Manuel Carvalho da Silva* | Jornal
de Notícias | opinião
As tendências da evolução
salarial nos últimos anos têm gerado pronunciamentos públicos de surpresa e
preocupação, por parte de instituições internacionais, sobre o que se passa no
plano global, na Europa e em Portugal. Dizem-se perplexos por a trajetória de
crescimento económico e de expansão do emprego não estar a ser acompanhada por
um crescimento dos salários. Este cenário, aparentemente contraditório, desafia
a teoria económica nas suas conjeturas sobre a relação entre níveis de emprego
e desemprego e evolução dos salários, ou no que se refere à relação entre
emprego, produtividade e salários.
A imposição de políticas de
austeridade e de corte nos direitos laborais e sociais - promovida por estas
instituições que agora se dizem perplexas - empobreceu as pessoas no imediato e
criou outras realidades negativas para o futuro, por exemplo, no que se refere
à distribuição da riqueza produzida.
A partir de 2016, começou a
formar-se um consenso entre decisores políticos e instituições, acerca da
necessidade de crescimento dos salários. Declarações de responsáveis do Banco
Central Europeu (BCE), da Comissão Europeia e do Fundo Monetário Internacional
(FMI) expressaram essa preocupação. Trata-se de uma preocupação que nada tem a
ver com a criação de melhores condições de vida para os cidadãos. O objetivo
destes grandes atores dos poderes dominantes é somente garantir que as pessoas,
tal como as empresas e os estados, paguem "as suas dívidas" até ao
tutano e dediquem uma maior parcela do seu rendimento ao consumo e ao
investimento. Sempre favorecendo os que mais podem e têm.

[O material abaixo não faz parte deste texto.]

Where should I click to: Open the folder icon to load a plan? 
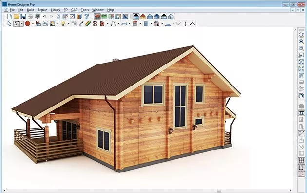(17, 17)
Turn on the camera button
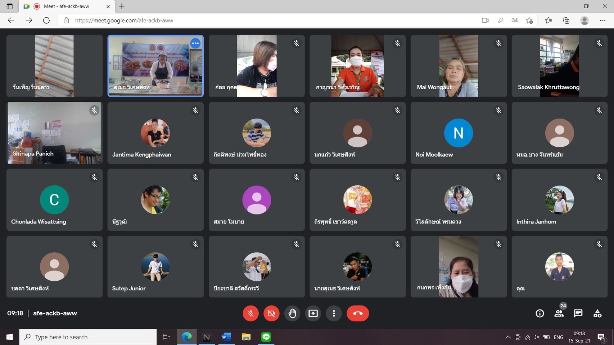The image size is (614, 345). click(271, 313)
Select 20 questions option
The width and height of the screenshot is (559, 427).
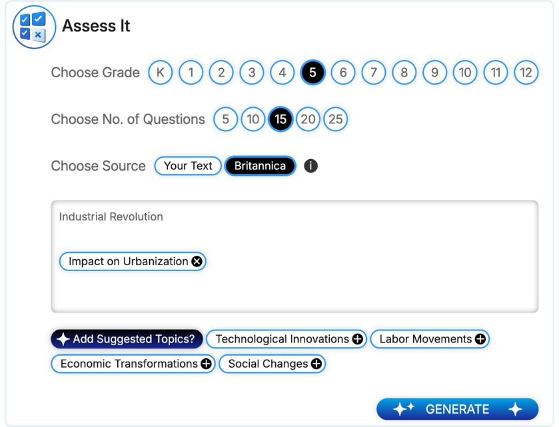pos(308,119)
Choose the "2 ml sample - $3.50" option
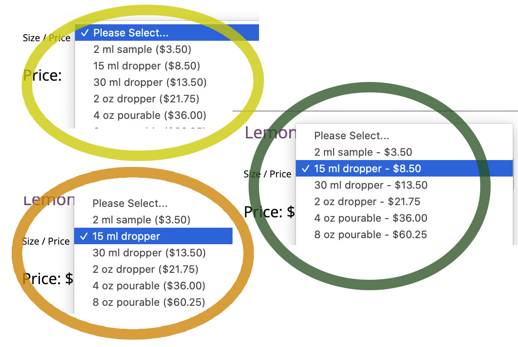Image resolution: width=518 pixels, height=347 pixels. pyautogui.click(x=363, y=152)
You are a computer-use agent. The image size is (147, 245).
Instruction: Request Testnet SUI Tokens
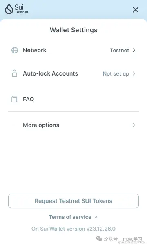click(74, 201)
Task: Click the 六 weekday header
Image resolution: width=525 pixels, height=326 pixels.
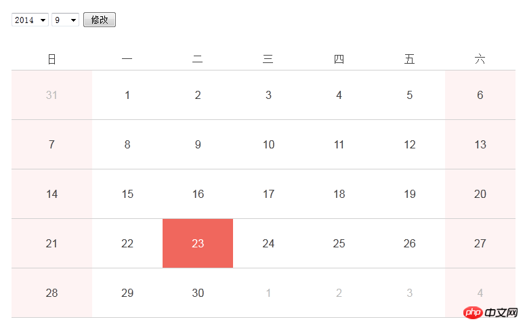Action: [x=480, y=59]

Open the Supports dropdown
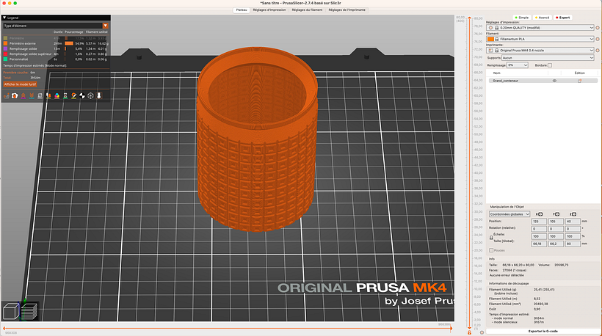pyautogui.click(x=546, y=57)
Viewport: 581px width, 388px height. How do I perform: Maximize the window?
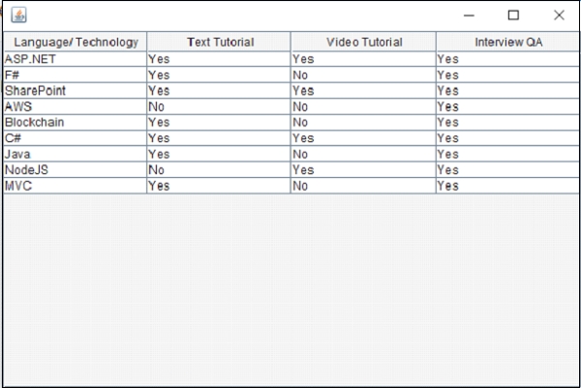point(513,15)
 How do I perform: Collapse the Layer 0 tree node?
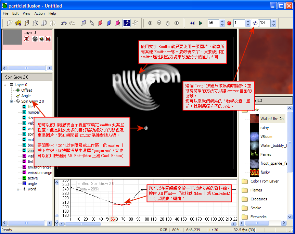pos(5,85)
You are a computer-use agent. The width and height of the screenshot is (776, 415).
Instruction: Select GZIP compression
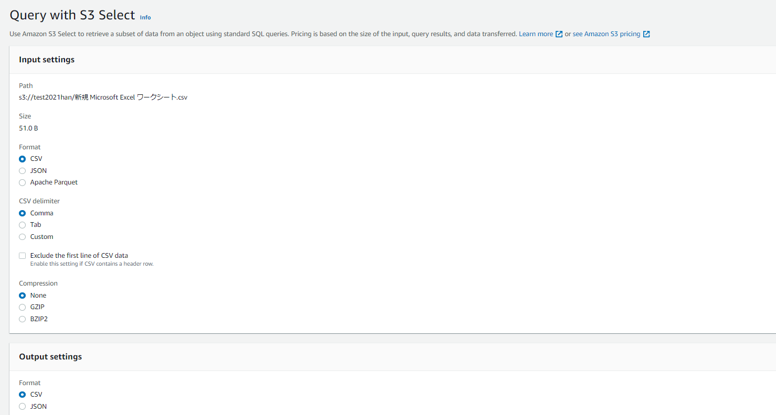[x=22, y=307]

Um relatório recente da OCDE
(Employment Outlook 2018) tem exatamente por tema o paradoxo (e o problema) dos
salários que não sobem quando o emprego aumenta. Nesse relatório, Portugal
surge nas posições cimeiras dos países onde mais emprego foi criado depois de
2013 e em que menos subiram os salários reais.
A matéria é complexa e justifica
análises de natureza multidisciplinar. Não haverá, seguramente, uma única
explicação para os factos que sustentam a "perplexidade" daquelas
instituições. Uma hipótese é as taxas de desemprego estarem a subestimar o
desemprego real e o subemprego. Uma outra é a disseminação da precariedade
substituir cada vez mais empregos permanentes e mais bem pagos por trabalho
precário e mal pago.
Será que a estagnação dos
salários médios é fruto de o novo emprego estar a ser criado sobretudo em
setores com níveis remuneratórios inferiores à média? A reconfiguração da
estrutura do emprego ao nível setorial é uma dimensão de análise
importantíssima.
A nova forma de organização
económica de base tecnológica, ancorada em atividades
"colaborativas", bem como velhas e novas expressões da economia
paralela, também podem estar a ajudar a estagnar os salários. Por outro lado,
não será que o Estado, ao negar aumentos salariais aos seus trabalhadores,
acaba por marcar um referencial de políticas salariais e de rendimentos para a
economia nacional?
Nesta análise, não se pode deixar
de fora da equação os impactos das alterações à legislação laboral no plano
europeu e nacional, que enfraqueceram a posição dos trabalhadores e a
capacidade negocial e de ação dos sindicatos. Desde as que reduziram a proteção
no emprego facilitando despedimentos e permitindo que a precariedade se
tornasse um problema sistémico, às que em nome da flexibilidade do tempo de
trabalho permitem que o trabalho extraordinário não seja pago como tal, em
resultado da proliferação dos bancos de horas. E a fragilização da negociação
coletiva, bem como a subversão do papel e da natureza do direito do trabalho
travaram muito crescimento dos salários.
Impõe-se um debate que permita
identificar as causas e consequências da estagnação e, sobretudo, desenhar
políticas que evitem a projeção no futuro de um novo normal de salários baixos
e de uma população ativa e residente que declina. Contribuindo para este
objetivo, vai realizar-se, no próximo dia 28, no ISCTE-IUL, em Lisboa, um
importante seminário internacional sob o lema "Porque não sobem os
salários? - salário, emprego e legislação laboral".